SlimCluster icon indicating copy to clipboard operation
SlimCluster copied to clipboard

Split-brain

Open Ephron-WL opened this issue 1 year ago • 1 comments

I noticed in a 5 node cluster that when the cluster was reduced to 2 nodes, the 2 nodes continue to operate normally. This was no doubt also related to my bug fix to ensure the cluster continued to operate when it was degraded, whether or not a quorum could be established. I'm not sure whether this is a problem or not. A fundamental principle of quorum-based clusters is that if you don't have quorum you probably need to shutdown state changes because the assumption is the remaining set of nodes probably do have the quorum and should be authorative.

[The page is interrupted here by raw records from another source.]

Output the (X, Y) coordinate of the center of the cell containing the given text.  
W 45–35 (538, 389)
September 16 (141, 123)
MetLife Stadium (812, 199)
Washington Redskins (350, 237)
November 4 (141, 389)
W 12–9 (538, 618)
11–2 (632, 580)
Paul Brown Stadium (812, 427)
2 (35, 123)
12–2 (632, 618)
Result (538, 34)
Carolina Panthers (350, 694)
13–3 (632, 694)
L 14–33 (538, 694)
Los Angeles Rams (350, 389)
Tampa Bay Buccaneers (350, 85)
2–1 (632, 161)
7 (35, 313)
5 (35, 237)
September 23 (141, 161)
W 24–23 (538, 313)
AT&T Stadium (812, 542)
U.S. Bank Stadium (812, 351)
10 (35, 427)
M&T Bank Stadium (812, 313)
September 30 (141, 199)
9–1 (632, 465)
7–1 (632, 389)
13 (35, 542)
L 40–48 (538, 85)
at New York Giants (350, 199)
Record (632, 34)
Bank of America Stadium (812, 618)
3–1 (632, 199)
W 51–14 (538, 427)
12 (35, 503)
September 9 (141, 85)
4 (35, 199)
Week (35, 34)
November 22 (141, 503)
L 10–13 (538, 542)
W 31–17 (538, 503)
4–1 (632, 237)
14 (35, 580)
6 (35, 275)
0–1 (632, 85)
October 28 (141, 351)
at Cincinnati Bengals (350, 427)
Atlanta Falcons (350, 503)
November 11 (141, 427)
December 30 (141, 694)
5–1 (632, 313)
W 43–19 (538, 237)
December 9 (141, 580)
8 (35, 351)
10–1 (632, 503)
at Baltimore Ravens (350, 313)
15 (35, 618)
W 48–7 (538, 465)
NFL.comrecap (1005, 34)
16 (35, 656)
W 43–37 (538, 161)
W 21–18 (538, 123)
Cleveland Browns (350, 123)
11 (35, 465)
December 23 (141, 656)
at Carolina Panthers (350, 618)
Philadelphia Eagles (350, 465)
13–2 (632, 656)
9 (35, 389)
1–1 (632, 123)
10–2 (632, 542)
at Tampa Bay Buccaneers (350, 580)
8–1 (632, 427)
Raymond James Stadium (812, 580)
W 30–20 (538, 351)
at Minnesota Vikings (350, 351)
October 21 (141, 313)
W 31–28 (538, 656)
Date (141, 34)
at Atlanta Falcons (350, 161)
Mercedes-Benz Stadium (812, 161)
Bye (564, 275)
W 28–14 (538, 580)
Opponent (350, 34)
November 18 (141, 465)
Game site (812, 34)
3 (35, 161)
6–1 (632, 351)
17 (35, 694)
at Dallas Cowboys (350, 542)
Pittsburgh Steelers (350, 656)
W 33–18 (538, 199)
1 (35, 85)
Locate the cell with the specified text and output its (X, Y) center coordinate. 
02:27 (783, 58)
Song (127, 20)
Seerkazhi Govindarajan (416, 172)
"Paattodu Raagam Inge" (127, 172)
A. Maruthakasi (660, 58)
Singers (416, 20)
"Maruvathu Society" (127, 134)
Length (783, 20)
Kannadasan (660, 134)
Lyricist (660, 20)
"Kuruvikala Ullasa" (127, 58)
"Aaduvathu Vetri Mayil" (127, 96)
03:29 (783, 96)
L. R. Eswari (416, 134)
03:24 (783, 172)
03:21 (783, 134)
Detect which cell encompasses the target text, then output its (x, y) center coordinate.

Would it be reasonable to stop serving API calls if the member count falls below a quorum?

Ephron-WL avatar Jan 16 '25 01:01 Ephron-WL

Yes, I agree. The cluster should go into some error/undefined state. That state should then inform the user code to either stop serving requests or continue - ideally this could be a setting to let users decide depending on their use cases. Sometimes it would be okay to serve request (read only) with the caveat that the reduced cluster state might be stale (split brain). For other use cases the users reads if stalled could not be acceptable. In either case the cluster write/mutating state if cluster is in error/undefined state could fail all these requests (there is no quorum).

Also pleased see my comment on your PR #28 as I think one change is related and perhaps not desired.

zarusz avatar Jan 16 '25 22:01 zarusz